_Your task_
Start with the line that holds "486x243 pixels. Task: Click". Please copy it and each remaining line below exactly, leaving pictures out.
** Records supplied follows **
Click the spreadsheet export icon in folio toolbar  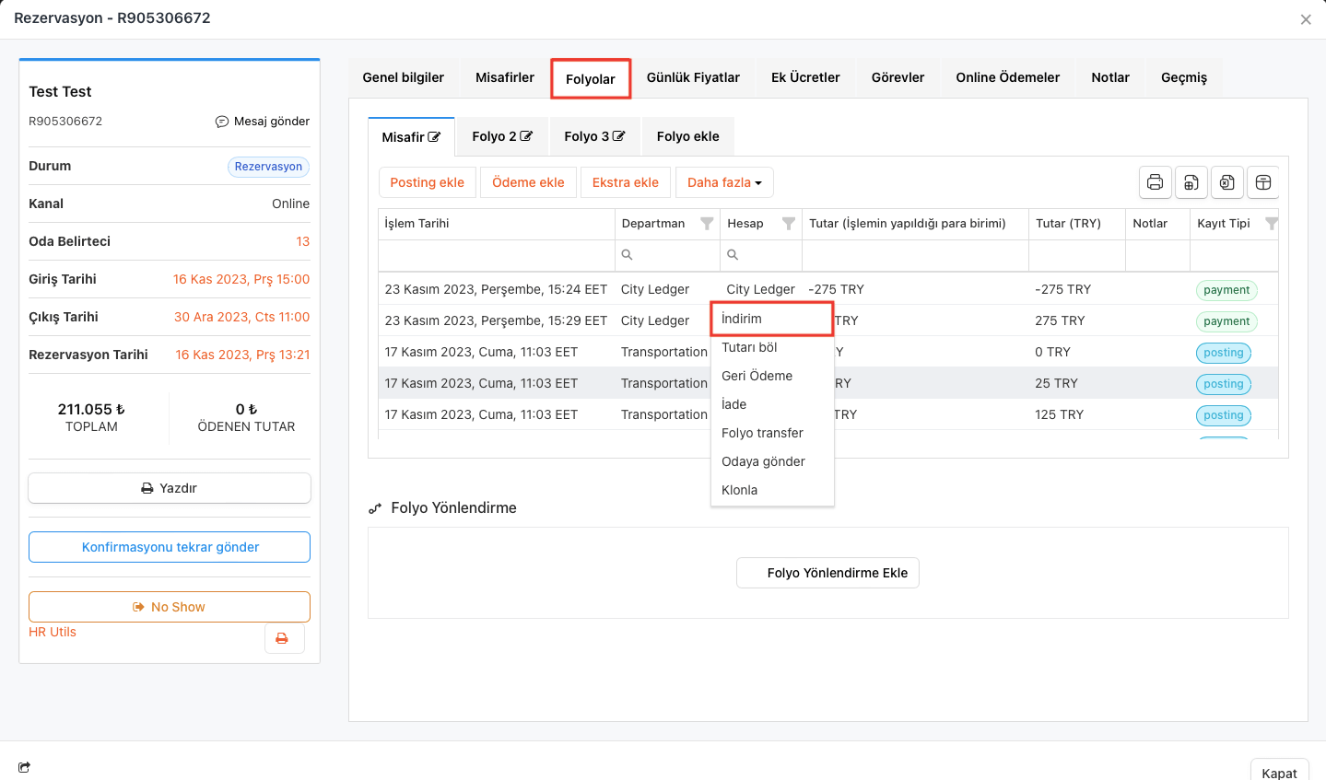(x=1191, y=182)
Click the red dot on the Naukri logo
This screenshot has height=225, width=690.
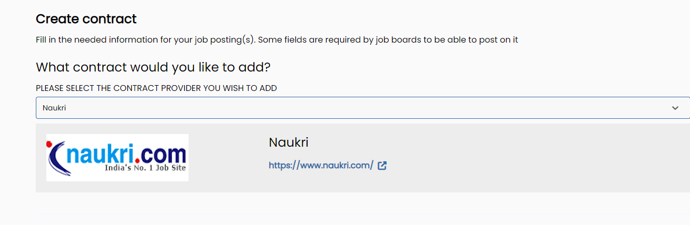coord(50,144)
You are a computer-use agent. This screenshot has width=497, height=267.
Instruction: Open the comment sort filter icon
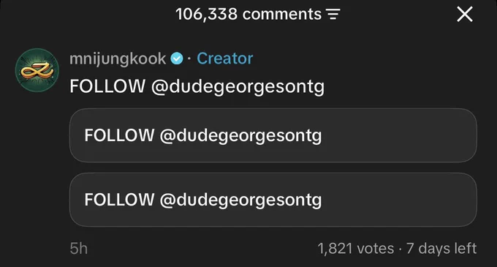333,15
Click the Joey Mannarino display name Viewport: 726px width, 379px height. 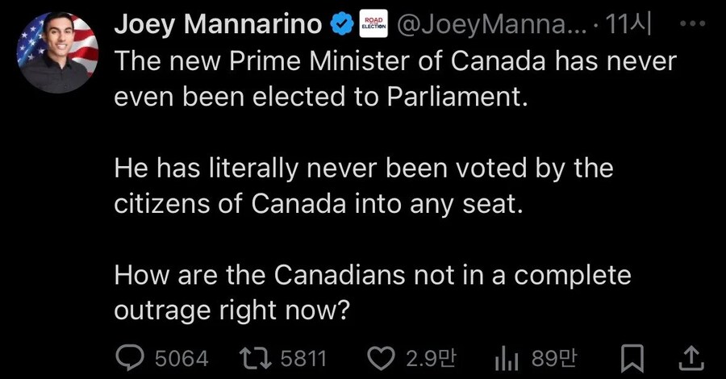(218, 26)
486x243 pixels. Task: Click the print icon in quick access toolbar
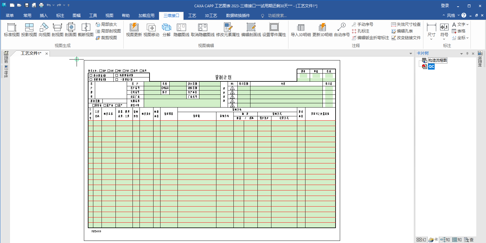pos(41,5)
** End of Records supplied **
_Response area_
486x243 pixels. Task: Click the print icon in quick access toolbar
pos(41,5)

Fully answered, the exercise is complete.